I'm wanting to run the Linux word count utility wc to determine the number of lines currently in the /var/log/syslog, so I can detect that it's growing. I've tried various test, and while I get the results back from wc, it includes both the line count as well as the command (e.g., var/log/syslog).
So it's returning:
1338 /var/log/syslog
But I only want the line count, so I want to strip off the /var/log/syslog portion, and just keep 1338.
I have tried converting it to string from bytestring, and then stripping the result, but no joy. Same story for converting to string and stripping, decoding, etc - all fail to produce the output I'm looking for.
These are some examples of what I get, with 1338 lines in syslog:
- b'1338 /var/log/syslog\n'
- 1338 /var/log/syslog
Here's some test code I've written to try and crack this nut, but no solution:
import subprocess
#check_output returns byte string
stdoutdata = subprocess.check_output("wc --lines /var/log/syslog", shell=True)
print("2A stdoutdata: " + str(stdoutdata))
stdoutdata = stdoutdata.decode("utf-8")
print("2B stdoutdata: " + str(stdoutdata))
stdoutdata=stdoutdata.strip()
print("2C stdoutdata: " + str(stdoutdata))
The output from this is:
2A stdoutdata: b'1338 /var/log/syslog\n'
2B stdoutdata: 1338 /var/log/syslog
2C stdoutdata: 1338 /var/log/syslog
2D stdoutdata: 1338 /var/log/syslog
I suggest that you use subprocess.getoutput()
as it does exactly what you want—run a command in a shell and get its string output (as opposed to byte string output).

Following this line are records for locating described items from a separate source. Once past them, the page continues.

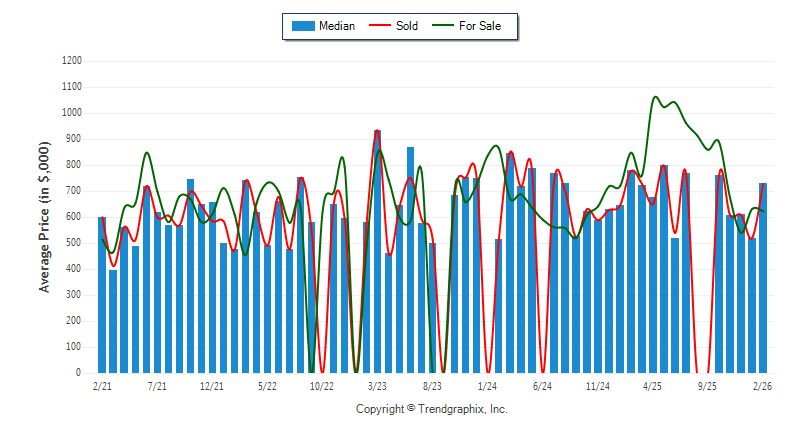Screen dimensions: 800x434
Task: Click the 500 y-axis value label
Action: pyautogui.click(x=75, y=243)
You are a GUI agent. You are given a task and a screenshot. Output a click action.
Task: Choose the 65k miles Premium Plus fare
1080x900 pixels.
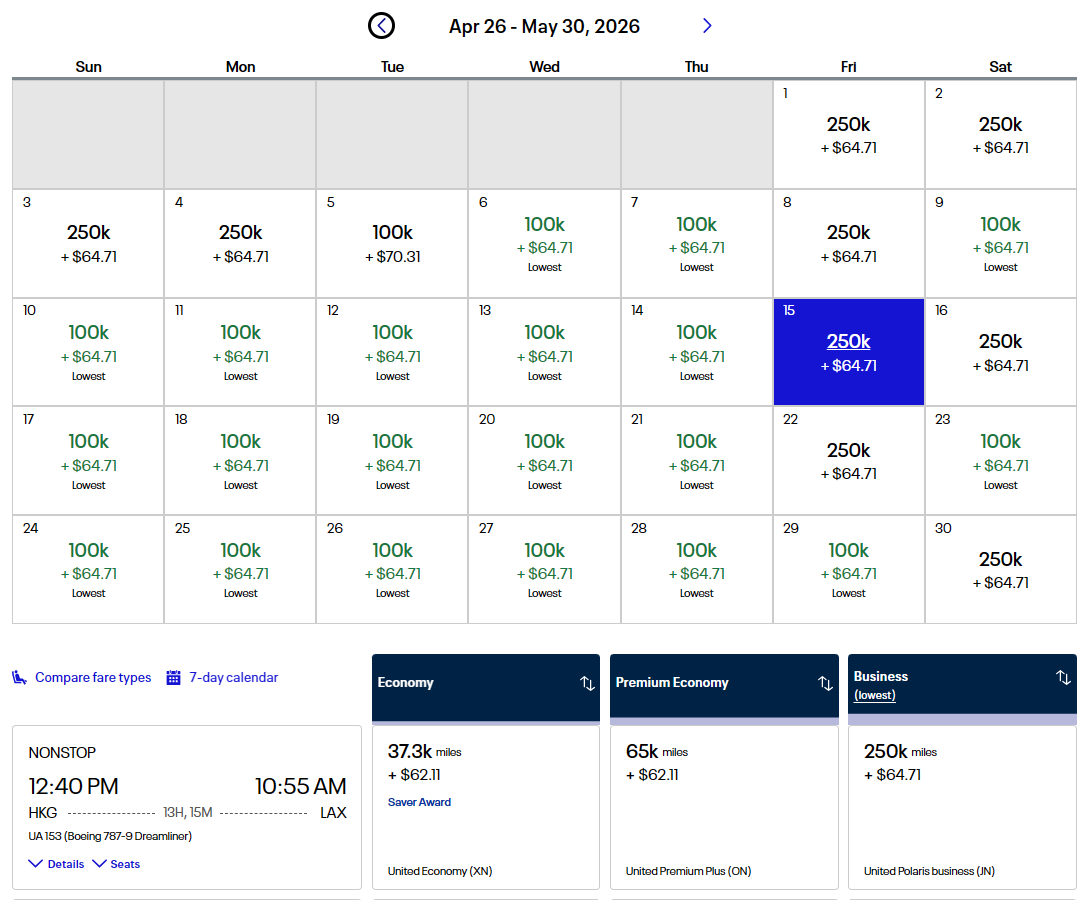click(724, 806)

Then you can split on whitespace and grab the first element from the returned list of strings.
Try this:
import subprocess
stdoutdata = subprocess.getoutput("wc --lines /var/log/syslog")
print("stdoutdata: " + stdoutdata.split()[0])
To avoid invoking a shell and decoding filenames that might be an arbitrary byte sequence (except '\0'
) on *nix, you could pass the file as stdin:
import subprocess
with open(b'/var/log/syslog', 'rb') as file:
nlines = int(subprocess.check_output(['wc', '-l'], stdin=file))
print(nlines)
Or you could ignore any decoding errors:
import subprocess
stdoutdata = subprocess.check_output(['wc', '-l', '/var/log/syslog'])
nlines = int(stdoutdata.decode('ascii', 'ignore').partition(' ')[0])
print(nlines)
Since Python 3.6 you can make check_output()
return a str
instead of bytes
by giving it an encoding parameter:
check_output('wc --lines /var/log/syslog', encoding='UTF-8', shell=True)
Equivalent to Curt J. Sampson's answer is also this one (it's returning a string):
subprocess.check_output('wc -l /path/to/your/file | cut -d " " -f1', universal_newlines=True, shell=True)
from docs:
If encoding or errors are specified, or text is true, file objects for
stdin, stdout and stderr are opened in text mode using the specified
encoding and errors or the io.TextIOWrapper default. The
universal_newlines argument is equivalent to text and is provided for
backwards compatibility. By default, file objects are opened in binary
mode.
Something similar, but a bit more complex using subprocess.run():
subprocess.run(command, shell=True, check=True, universal_newlines=True, stdout=subprocess.PIPE).stdout
as subprocess.check_output() could be equivalent to subprocess.run().